Колонну пешком провожали плачущие женщины; у подножия холмов они отстали, не в силах идти с такой же скоростью.

– Чем горше расставание, тем слаще воспоминания, – заметил Хилто-бар-Хилто, и воины рассмеялись.

– Нет, Хилто, – возразил от головы колонны Мерен. – Чем слаще плоть, тем слаще воспоминания!

Воины хохотали и били ножнами по щитам.

– Сейчас они смеются, – сухо заметил Таита – но будут ли смеяться в пекле пустыни?

Они смотрели вниз, на расселину порога. Яростного потока не было. Опасные скалы, представлявшие страшную угрозу для судов, обнажились, они сухие и черные, как спины стада диких быков. Наверху, на вершине утеса, нависающего над порогом, сохранился высокий гранитный обелиск.

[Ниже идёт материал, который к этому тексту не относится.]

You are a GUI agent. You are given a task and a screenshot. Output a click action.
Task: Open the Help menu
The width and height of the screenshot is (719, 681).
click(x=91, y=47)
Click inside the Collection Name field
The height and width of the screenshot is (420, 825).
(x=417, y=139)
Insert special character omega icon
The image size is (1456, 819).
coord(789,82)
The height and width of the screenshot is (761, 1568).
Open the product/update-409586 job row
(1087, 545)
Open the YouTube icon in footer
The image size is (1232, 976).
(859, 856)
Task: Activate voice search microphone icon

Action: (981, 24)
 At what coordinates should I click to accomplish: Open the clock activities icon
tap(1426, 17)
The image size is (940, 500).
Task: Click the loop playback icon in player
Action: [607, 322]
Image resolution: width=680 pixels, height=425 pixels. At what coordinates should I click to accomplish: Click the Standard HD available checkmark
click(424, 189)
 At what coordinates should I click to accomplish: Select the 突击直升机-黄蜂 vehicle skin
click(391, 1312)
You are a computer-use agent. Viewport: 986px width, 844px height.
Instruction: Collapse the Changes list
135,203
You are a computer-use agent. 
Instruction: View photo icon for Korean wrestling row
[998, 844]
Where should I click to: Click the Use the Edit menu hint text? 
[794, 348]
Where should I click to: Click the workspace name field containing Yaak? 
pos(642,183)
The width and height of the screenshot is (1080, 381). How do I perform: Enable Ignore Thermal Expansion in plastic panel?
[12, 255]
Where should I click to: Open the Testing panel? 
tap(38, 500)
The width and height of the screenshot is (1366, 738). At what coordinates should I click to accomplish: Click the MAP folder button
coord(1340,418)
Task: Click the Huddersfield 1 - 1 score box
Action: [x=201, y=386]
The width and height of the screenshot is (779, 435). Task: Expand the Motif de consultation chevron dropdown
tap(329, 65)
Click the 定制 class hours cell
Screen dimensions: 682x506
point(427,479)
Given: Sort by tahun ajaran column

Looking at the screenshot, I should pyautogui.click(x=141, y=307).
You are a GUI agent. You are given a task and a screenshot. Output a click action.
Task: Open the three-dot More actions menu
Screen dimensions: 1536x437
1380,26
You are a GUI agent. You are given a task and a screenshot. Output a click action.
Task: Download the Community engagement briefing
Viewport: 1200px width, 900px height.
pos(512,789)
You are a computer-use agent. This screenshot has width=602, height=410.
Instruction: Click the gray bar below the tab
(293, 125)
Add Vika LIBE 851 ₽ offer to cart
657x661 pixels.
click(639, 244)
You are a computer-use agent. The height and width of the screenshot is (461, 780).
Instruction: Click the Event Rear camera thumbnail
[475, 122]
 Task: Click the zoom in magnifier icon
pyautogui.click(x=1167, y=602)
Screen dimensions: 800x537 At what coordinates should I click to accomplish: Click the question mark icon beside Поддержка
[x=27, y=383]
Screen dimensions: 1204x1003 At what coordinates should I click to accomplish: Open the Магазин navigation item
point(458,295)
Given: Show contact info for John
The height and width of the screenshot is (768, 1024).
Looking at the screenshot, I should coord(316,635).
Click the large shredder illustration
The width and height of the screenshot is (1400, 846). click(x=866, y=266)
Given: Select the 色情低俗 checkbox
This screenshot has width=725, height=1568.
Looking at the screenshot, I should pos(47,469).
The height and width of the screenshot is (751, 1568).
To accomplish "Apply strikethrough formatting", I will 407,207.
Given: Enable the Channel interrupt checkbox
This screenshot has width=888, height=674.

Пока воины поили лошадей и мулов, Таита с Мереном поднялись на утес к монументу и остановились у его подножия. Таита вслух прочел надпись:

«Я царица Лостра, регент Египта и вдова фараона Мамоса, восьмого фараона с таким именем, мать наследного принца Мемнона, который после меня будет править Двумя Царствами, приказала воздвигнуть сей монумент.

Он – мое обещание народу Египта вернуться из дикой местности, куда меня изгнали варвары.

Камень поставлен здесь в первый год моего правления, девятисотый от строительства большой пирамиды фараона Хеопса.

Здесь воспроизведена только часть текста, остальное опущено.